Speaking on the motivation for the initiative in this sector, Abimbola Okoya, executive director, BATN Foundation, said agriculture was the fastest way to build an army of prosperous people.

“There are opportunities to thrive in the sector and through the wealth is here campaign initiative BAT Nigeria Foundation will expose young people to entrepreneurial opportunities, advocate for policies that affect agric-preneurs and farmers,” Okoya said.

According to her, the initiative would provide access to finance, markets and technical support to encourage the establishment of viable businesses.

“Through this initiative, we would show the youth and everyone who needs to know that wealth is here in Nigeria,” Okoya adds.

Also addressing stakeholders at the event, Kola Jamodu, chairman, Board of Directors, BATN Foundation, lamented the lack of interest in agriculture by many educated Nigerian youth who are rather “pre-occupied on migrating to Canada or Europe.”

While reiterating the invaluableness of human and natural resources to building a strong economy, Jamodu said to drive growth in agriculture, carefully-thought-out solutions and programmes were being articulated for the youth to get involved, hence, ‘wealth is here’.

“The ‘wealth is here’ campaign will support these solutions.

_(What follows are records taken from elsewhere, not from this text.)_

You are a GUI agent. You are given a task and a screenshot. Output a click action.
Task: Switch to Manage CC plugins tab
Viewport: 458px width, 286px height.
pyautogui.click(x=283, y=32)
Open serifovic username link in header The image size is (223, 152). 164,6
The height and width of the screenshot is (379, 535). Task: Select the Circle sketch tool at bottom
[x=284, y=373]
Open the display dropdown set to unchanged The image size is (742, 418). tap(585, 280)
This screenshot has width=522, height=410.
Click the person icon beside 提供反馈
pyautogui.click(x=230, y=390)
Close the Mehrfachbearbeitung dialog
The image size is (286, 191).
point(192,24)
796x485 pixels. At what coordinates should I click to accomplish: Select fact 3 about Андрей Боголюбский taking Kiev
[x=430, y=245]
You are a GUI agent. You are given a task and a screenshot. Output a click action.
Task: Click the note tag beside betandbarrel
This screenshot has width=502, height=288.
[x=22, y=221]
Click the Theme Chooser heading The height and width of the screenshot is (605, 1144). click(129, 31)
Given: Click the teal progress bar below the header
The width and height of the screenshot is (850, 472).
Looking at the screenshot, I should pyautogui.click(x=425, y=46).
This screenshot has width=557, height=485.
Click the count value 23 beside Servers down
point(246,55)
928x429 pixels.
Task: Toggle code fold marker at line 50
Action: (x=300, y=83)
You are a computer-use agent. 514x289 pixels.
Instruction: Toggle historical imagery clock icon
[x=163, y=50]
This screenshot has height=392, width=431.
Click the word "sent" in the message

The objective of the campaign is to change the mind-set of Nigerians to believe they can excel in Nigeria by exposing them to agric-preneurial opportunities. The campaign is a reminder of the wealth-creating opportunities in agriculture that awaits those who are willing and diligent to seek it out,” he said.

In the second quarter of 2019, the sector contributed 21.9 percent to the national GDP and was ranked the third highest of a non-oil sector.

Hence, also addressing the audience, Yarub Al-Bahrani, managing director, BAT Nigeria, described Nigeria’s agricultural sector as a national treasure, “a gem that can support generations to come”.

“It is the largest employer of labour and an industry with the potential to generate billions of dollars,” Al-Bahrani said.

However, he argues that to leverage on that knowledge to the country’s advantage, there must be a mind shift. “We must change the narrative that Nigeria has little to offer the youth because our story of wealth and prosperity will be impossible without the active participation of young people who represent around 70 percent of the country’s population, he said.

He added that the campaign was an initiative to change the narrative and rewrite “our story”, provide hope. “Most importantly it is about creating multipliers in the economy for inclusive growth and shared prosperity,” he adds.

Apart from the launch of the campaign, a grant totalling up to N7.5 million was awarded to three recipients of the Farmer for the Future Project—a project seeking to encourage and support the youth in sustainable agriculture, targeting final year students and recent graduates of agriculture.

Going home with the sum of N5 million, 24-year-old Taiwo Olawumi Iyiola, a graduate of Forestry and Wood Technology from the Federal University of Technology, Akure, could not hide her feelings as she explained how glad she was receiving the grand prize.

“It just came as a flash. We have been itching for expansion all these while, so the prize is a good way for us to start expanding. And to bring forth our products, we have ideas that we could not even implement because of funds, but now we have the funds. So, we will start those things and bring them to life,” she said.